Loosely based on a 1971 novel, Viper Three by Walter Wager, it tells the story of Lawrence Dell, a renegade USAF general, who escapes from a military prison and takes over an ICBM silo near Montana, threatening to launch the missiles and start World War III unless the President reveals a top secret document to the American people about the Vietnam War.
A split screen technique is used at several points in the movie to give the audience insight into the simultaneously occurring strands of the storyline. The film's title, which functions on several levels, is taken from The Star-Spangled Banner, the national anthem of the United States of America:
After escaping from a military prison, the rogue Air Force General Lawrence Dell and accomplices Powell, Garvas, and Hoxey infiltrate a Montana ICBM complex that Dell helped design. Their goal is to gain launch control over its nine Titan nuclear missiles.
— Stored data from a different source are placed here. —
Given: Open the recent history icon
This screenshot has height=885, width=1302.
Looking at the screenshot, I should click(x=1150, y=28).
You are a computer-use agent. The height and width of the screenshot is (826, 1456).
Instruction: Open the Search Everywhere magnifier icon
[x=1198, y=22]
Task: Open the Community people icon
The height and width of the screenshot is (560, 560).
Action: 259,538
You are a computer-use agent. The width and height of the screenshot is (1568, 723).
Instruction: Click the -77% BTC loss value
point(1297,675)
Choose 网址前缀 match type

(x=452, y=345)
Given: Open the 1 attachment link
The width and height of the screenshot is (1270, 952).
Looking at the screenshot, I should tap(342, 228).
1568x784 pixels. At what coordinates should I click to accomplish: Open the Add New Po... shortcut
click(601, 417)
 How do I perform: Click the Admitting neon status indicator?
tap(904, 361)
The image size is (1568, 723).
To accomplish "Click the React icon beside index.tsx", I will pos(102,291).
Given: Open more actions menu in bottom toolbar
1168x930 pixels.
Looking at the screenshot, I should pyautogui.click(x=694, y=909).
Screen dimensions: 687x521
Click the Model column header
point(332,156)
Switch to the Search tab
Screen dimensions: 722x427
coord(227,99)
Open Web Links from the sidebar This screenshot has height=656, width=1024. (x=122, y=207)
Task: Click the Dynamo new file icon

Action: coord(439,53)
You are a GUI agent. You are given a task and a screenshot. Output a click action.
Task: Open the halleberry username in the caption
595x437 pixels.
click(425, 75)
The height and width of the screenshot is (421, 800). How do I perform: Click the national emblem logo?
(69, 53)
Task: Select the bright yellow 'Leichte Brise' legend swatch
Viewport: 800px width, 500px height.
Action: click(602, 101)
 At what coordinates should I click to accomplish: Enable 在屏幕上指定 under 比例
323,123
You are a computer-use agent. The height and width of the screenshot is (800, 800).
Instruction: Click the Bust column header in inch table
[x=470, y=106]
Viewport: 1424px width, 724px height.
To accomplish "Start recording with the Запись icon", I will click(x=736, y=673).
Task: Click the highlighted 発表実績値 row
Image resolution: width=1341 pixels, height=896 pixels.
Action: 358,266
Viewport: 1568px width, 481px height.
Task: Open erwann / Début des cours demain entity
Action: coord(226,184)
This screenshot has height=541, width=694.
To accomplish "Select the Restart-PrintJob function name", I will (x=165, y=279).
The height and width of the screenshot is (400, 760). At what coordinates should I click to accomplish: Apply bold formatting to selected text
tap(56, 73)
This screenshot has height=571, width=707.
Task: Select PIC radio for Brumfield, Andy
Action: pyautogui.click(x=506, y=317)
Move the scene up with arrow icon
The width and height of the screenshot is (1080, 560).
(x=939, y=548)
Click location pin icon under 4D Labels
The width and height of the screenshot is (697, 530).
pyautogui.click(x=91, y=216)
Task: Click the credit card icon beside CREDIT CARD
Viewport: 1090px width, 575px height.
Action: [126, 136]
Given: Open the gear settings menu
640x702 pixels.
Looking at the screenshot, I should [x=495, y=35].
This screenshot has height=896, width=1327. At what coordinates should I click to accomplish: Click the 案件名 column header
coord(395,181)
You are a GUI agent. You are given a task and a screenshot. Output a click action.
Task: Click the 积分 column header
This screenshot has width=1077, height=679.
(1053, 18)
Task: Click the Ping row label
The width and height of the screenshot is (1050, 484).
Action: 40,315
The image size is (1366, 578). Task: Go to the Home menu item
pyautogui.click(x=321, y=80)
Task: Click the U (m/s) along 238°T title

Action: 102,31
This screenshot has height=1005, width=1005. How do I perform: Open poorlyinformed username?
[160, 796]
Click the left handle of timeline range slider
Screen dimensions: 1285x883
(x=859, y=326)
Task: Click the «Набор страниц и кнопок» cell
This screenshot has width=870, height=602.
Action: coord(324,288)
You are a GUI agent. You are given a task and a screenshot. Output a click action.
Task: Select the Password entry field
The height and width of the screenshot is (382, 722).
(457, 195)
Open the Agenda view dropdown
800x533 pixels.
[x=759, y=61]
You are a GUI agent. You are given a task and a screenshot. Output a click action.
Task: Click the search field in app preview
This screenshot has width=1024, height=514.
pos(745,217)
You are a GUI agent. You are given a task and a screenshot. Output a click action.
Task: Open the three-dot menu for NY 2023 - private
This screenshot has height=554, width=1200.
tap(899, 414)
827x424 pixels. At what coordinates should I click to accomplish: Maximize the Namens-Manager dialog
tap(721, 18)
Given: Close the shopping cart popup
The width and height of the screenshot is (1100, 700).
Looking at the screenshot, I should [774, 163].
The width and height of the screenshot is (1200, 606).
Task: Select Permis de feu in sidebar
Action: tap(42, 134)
The infiltration does not go as planned, as the impulsive Hoxey guns down an Air Force guard for trying to answer a ringing phone. Dell then shoots and kills Hoxey. The three then make direct contact with the US government (avoiding any media attention) and make their demands: $10 million ransom, and that the President go on national television and make public the contents of a top-secret document.
The document, which is unknown to the current president but not to certain members of his cabinet, contains conclusive proof that the US government knew there was no realistic hope of winning the Vietnam War but continued fighting it for the sole purpose of demonstrating to the Soviet Union their unwavering commitment to defeating communism.